Autocorrelation
The Autocorrelation node measures the Pearson correlation between x[0..n−2] and x[1..n−1] within the rolling window — the lag-1 serial correlation. Output ranges from −1 to +1. Positive values indicate a trending, momentum-driven series; negative values indicate mean-reversion; values near zero indicate noise or randomness. Requires at least 3 non-null values.
Algorithm
- ▸Split window into lagged pairs: x = vals[0..n−2], y = vals[1..n−1]
- ▸Compute Pearson correlation: r = cov(x, y) / (std(x) × std(y))
- ▸Returns 0 when denominator is zero (flat series)
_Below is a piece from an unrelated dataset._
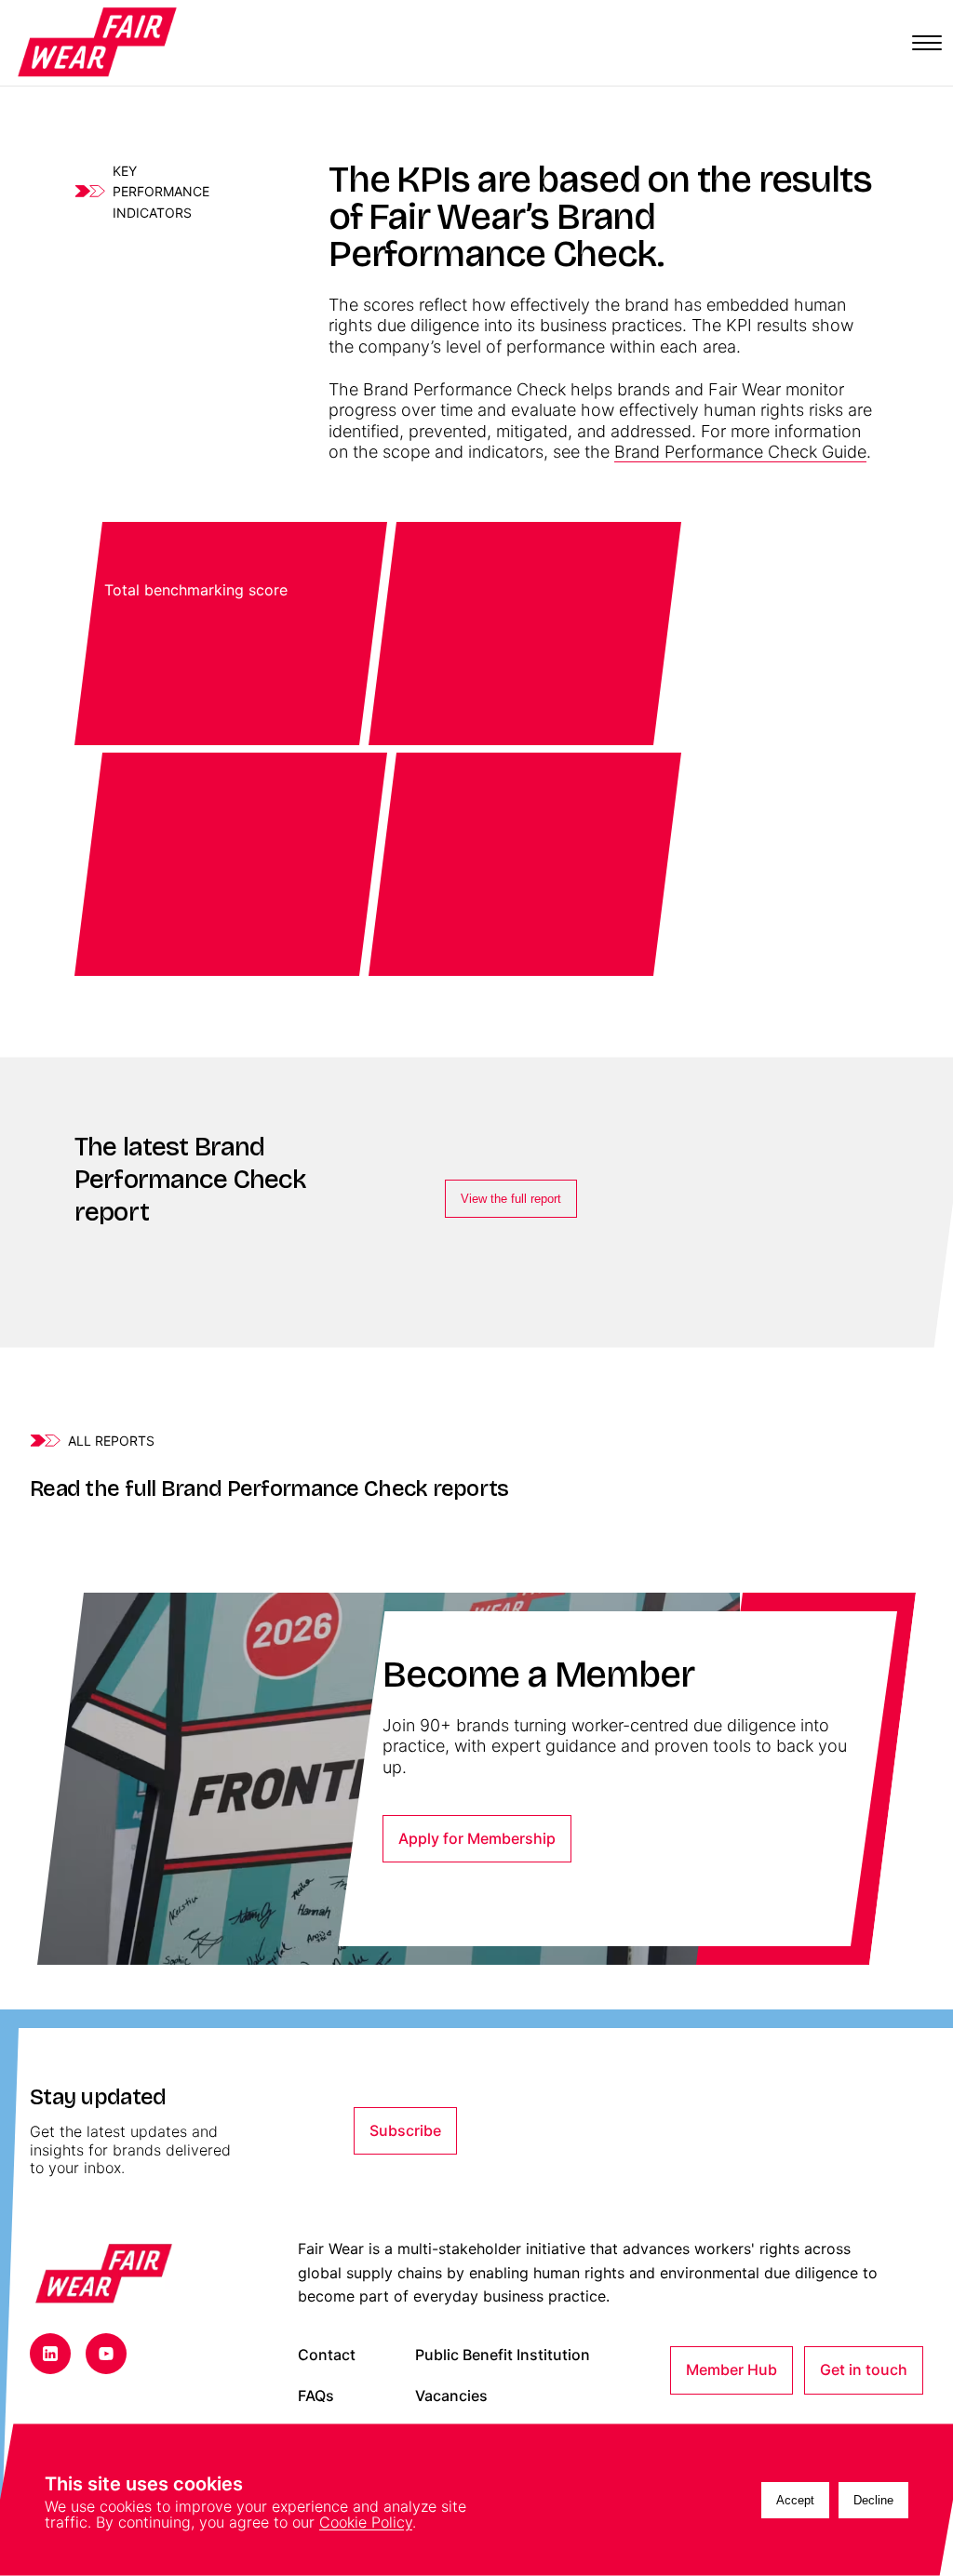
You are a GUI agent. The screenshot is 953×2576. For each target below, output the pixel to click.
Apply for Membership (477, 1838)
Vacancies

- ▸Requires ≥ 3 non-null values; otherwise null
Parameters
| Name | Type | Default | Description |
|---|---|---|---|
| period | number | 20 | Rolling window size. Minimum 3. |
Inputs & Outputs
| Port | Type | Description |
|---|---|---|
| Inputs | ||
| input | number[] | Source numeric array |
| Outputs | ||
| values | number | null | Computed value at each bar; null before the warmup period completes |
| timestamps | number[] | Bar timestamps (UNIX ms), aligned 1-to-1 with values |
Use Cases
Regime Classification
Autocorr > 0.3 → trending regime (favor momentum strategies); autocorr < −0.1 → mean-reverting (favor counter-trend entries).
Strategy Mode Switching
Gate trend-following entry signals with a high autocorrelation filter to avoid whipsaws in choppy regimes.
Indicator Quality
Apply Autocorrelation to an RSI or CCI series to measure whether it is moving directionally. High positive autocorrelation on RSI warns of oversold/overbought extremes persisting.